* _Data to use_:
┌────────
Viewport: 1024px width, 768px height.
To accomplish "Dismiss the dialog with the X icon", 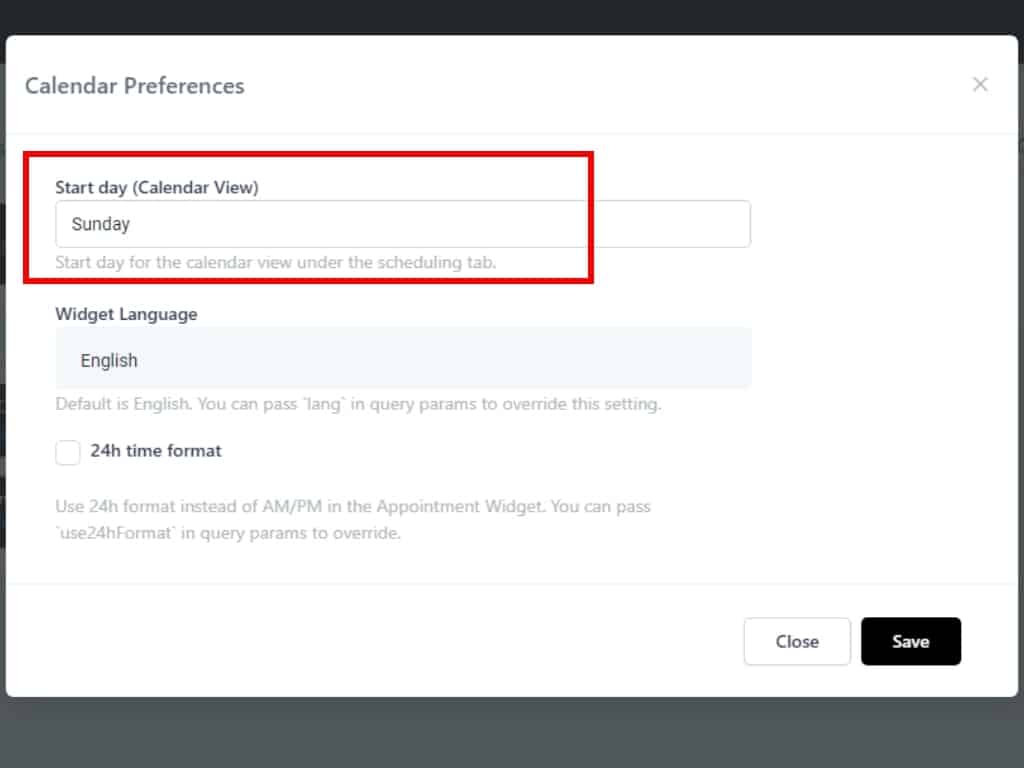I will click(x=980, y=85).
└────────
┌────────
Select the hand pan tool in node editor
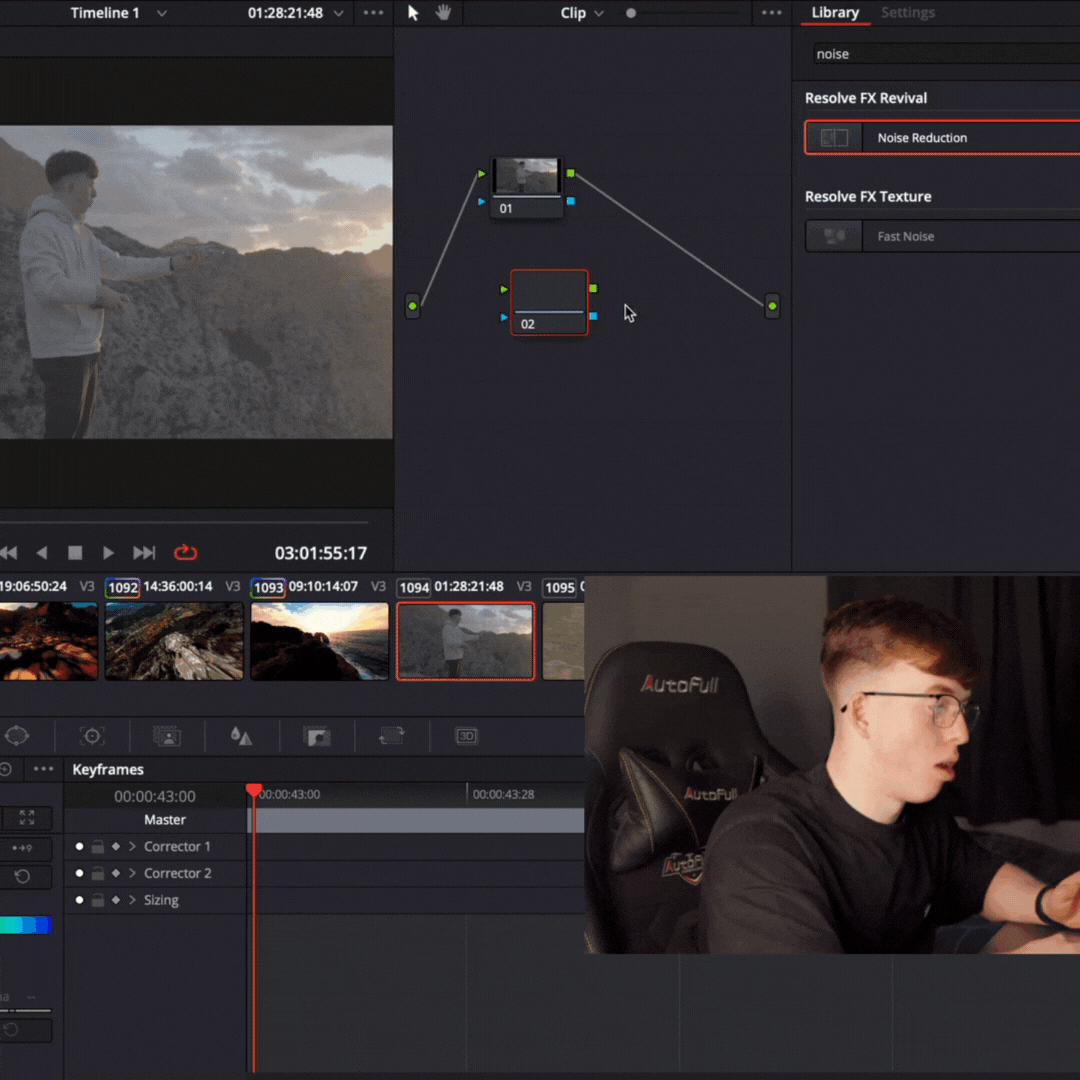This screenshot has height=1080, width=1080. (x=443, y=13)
└────────
┌────────
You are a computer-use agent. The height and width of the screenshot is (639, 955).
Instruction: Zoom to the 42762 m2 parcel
└────────
* _What the task asks_: Give back, word for word, only the lines above from the line holding "You are a computer-use" to the line holding "Instruction: Zoom to the 42762 m2 parcel", both included.

* _Written response_:
You are a computer-use agent. The height and width of the screenshot is (639, 955).
Instruction: Zoom to the 42762 m2 parcel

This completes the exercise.